### [INSTRUCTIONS TO FOLLOW]
Retype everything from the start of the data down to the line containing "center [389, 319].", leaving out the pictures.

- - -

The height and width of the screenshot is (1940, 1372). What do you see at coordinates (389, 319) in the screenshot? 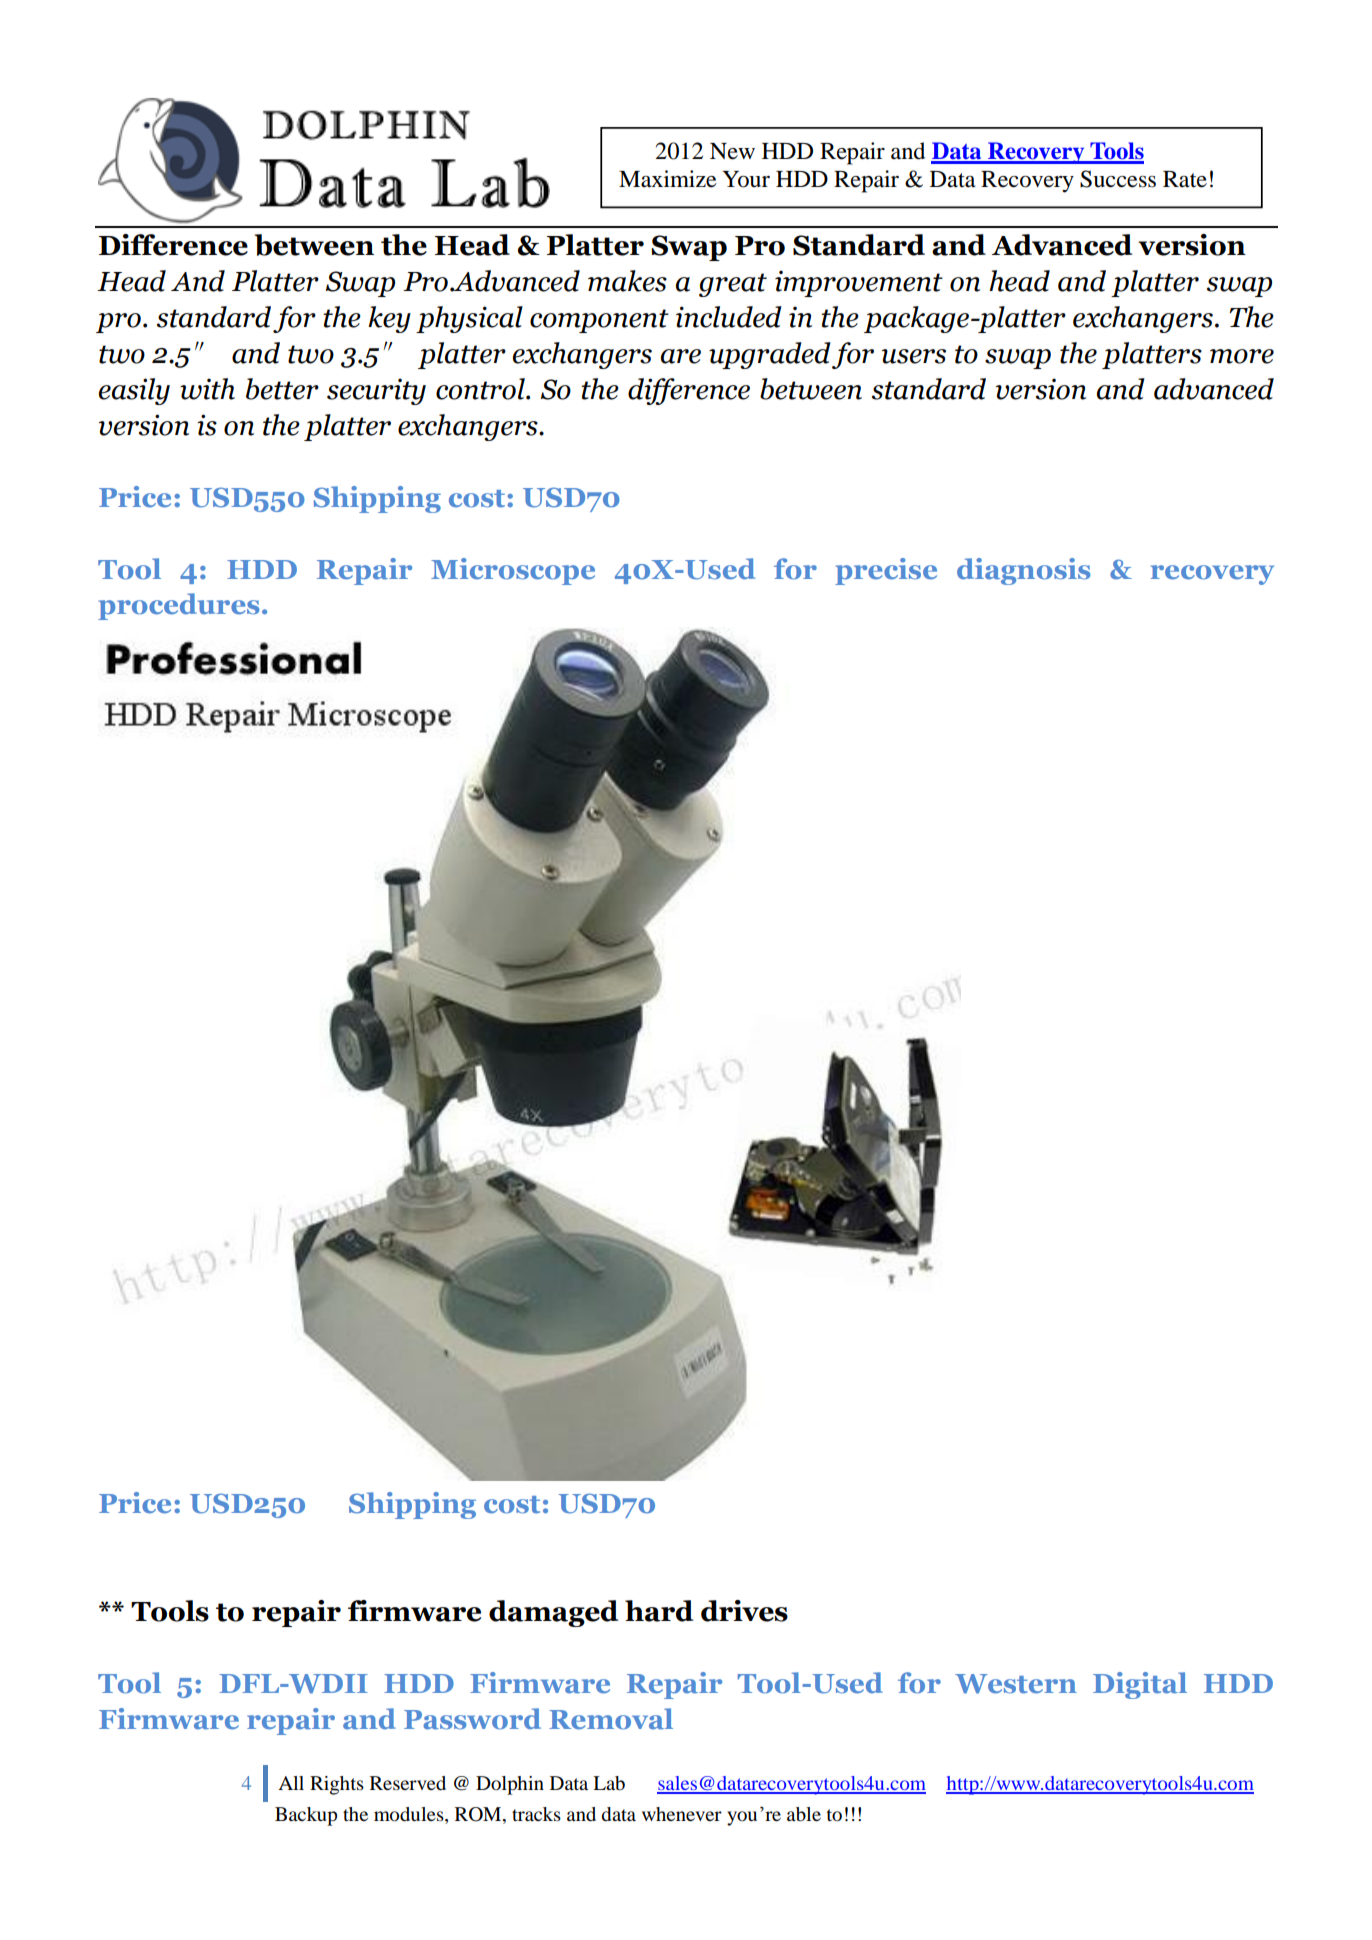
I see `key` at bounding box center [389, 319].
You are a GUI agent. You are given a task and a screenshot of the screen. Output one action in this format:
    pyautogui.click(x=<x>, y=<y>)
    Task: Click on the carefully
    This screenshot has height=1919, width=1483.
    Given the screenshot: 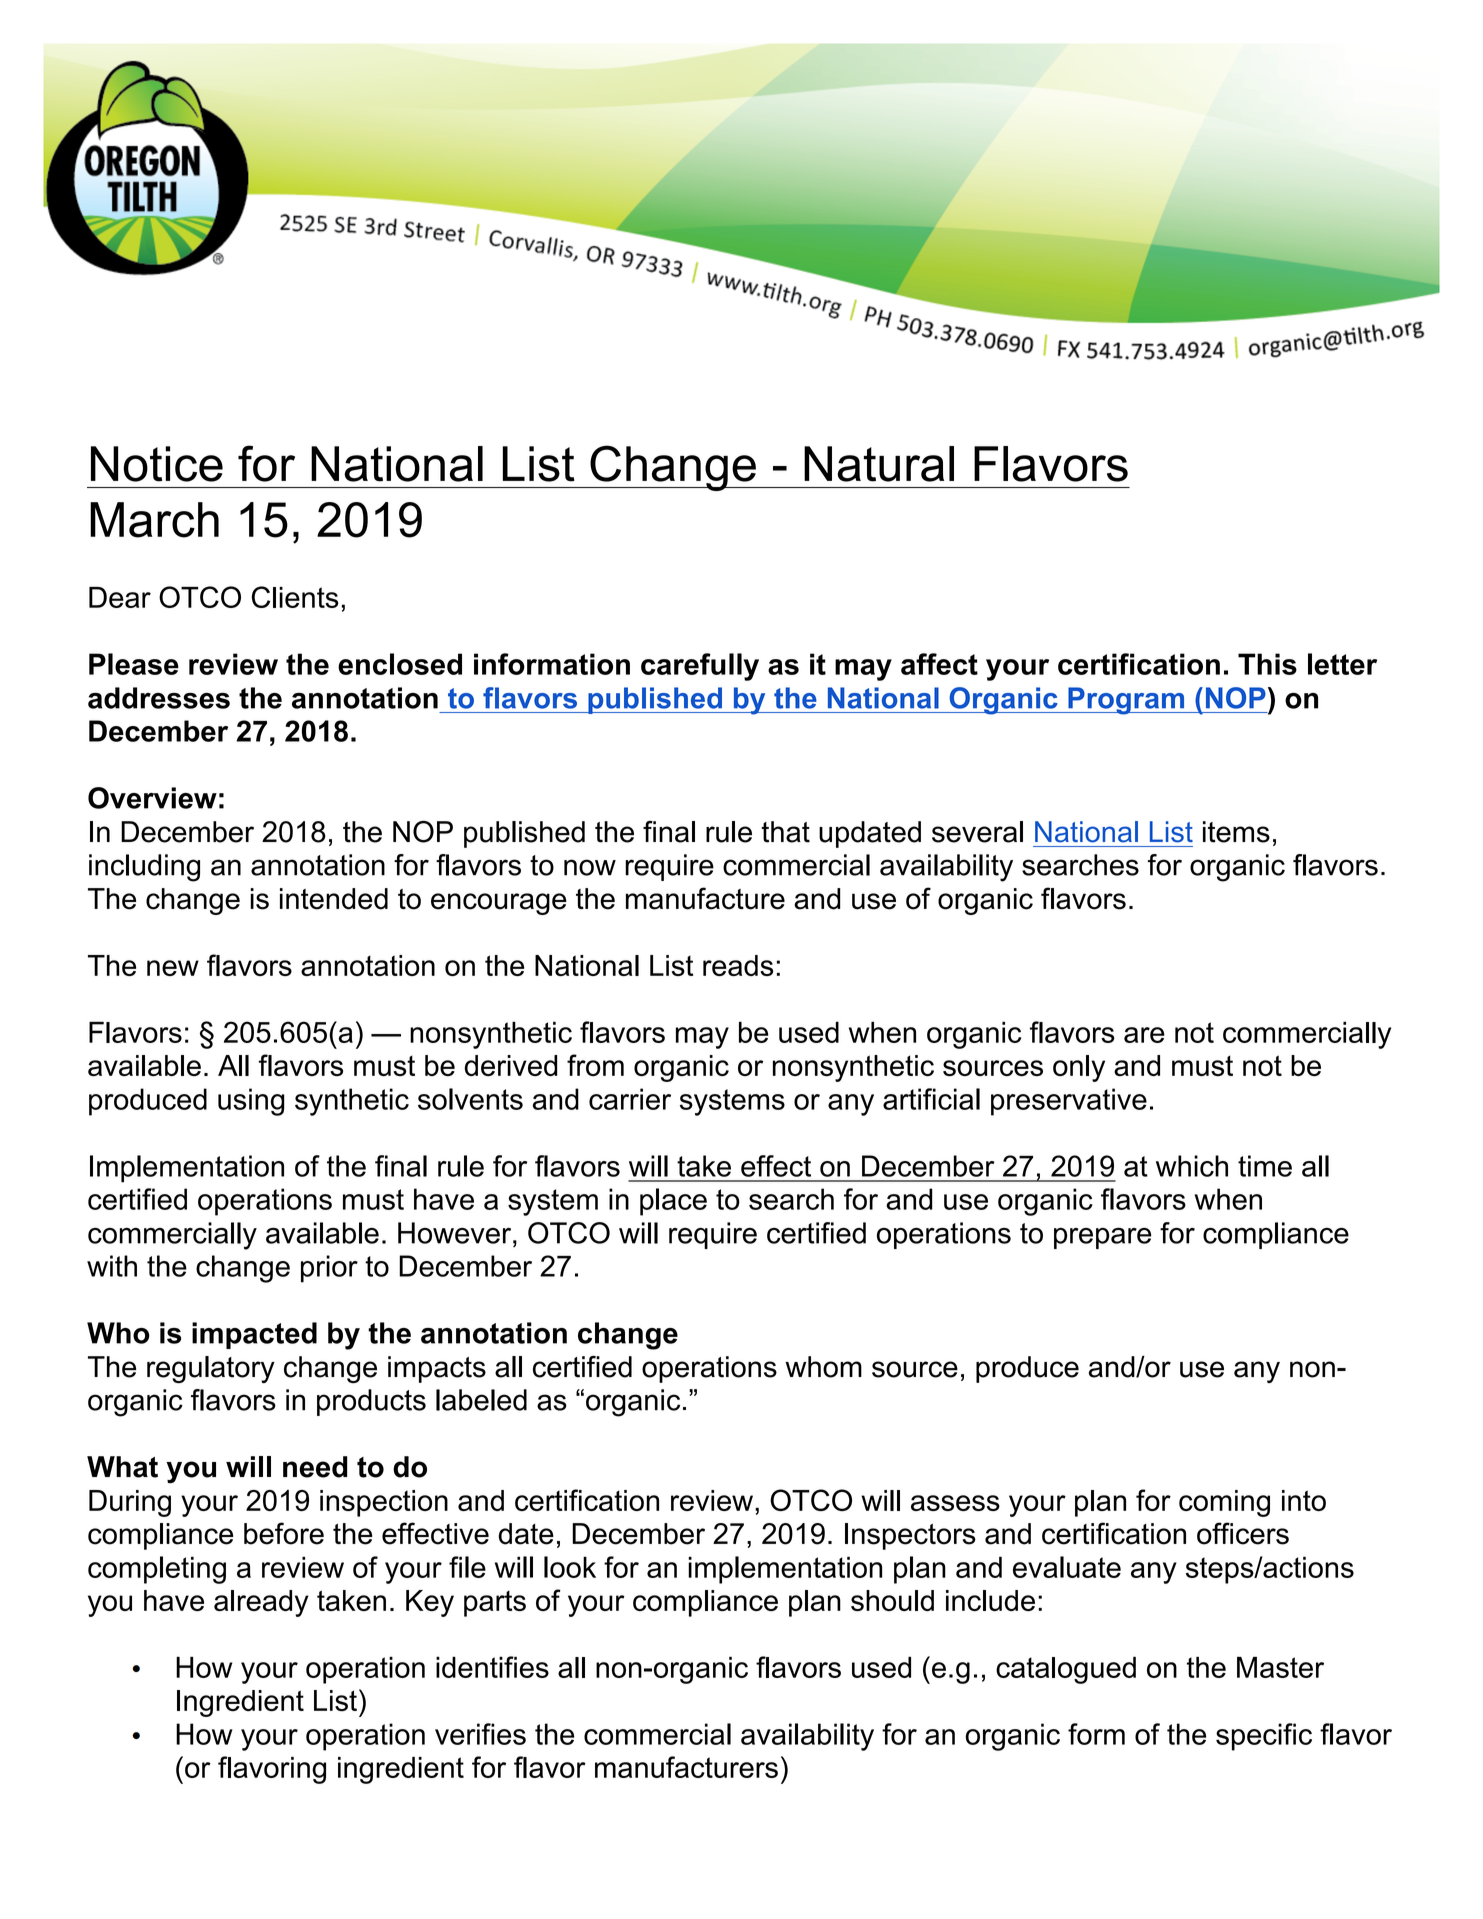 What is the action you would take?
    pyautogui.click(x=700, y=667)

- - -

### [RIGHT ANSWER]
The height and width of the screenshot is (1940, 1372). What do you see at coordinates (389, 319) in the screenshot? 
I see `key` at bounding box center [389, 319].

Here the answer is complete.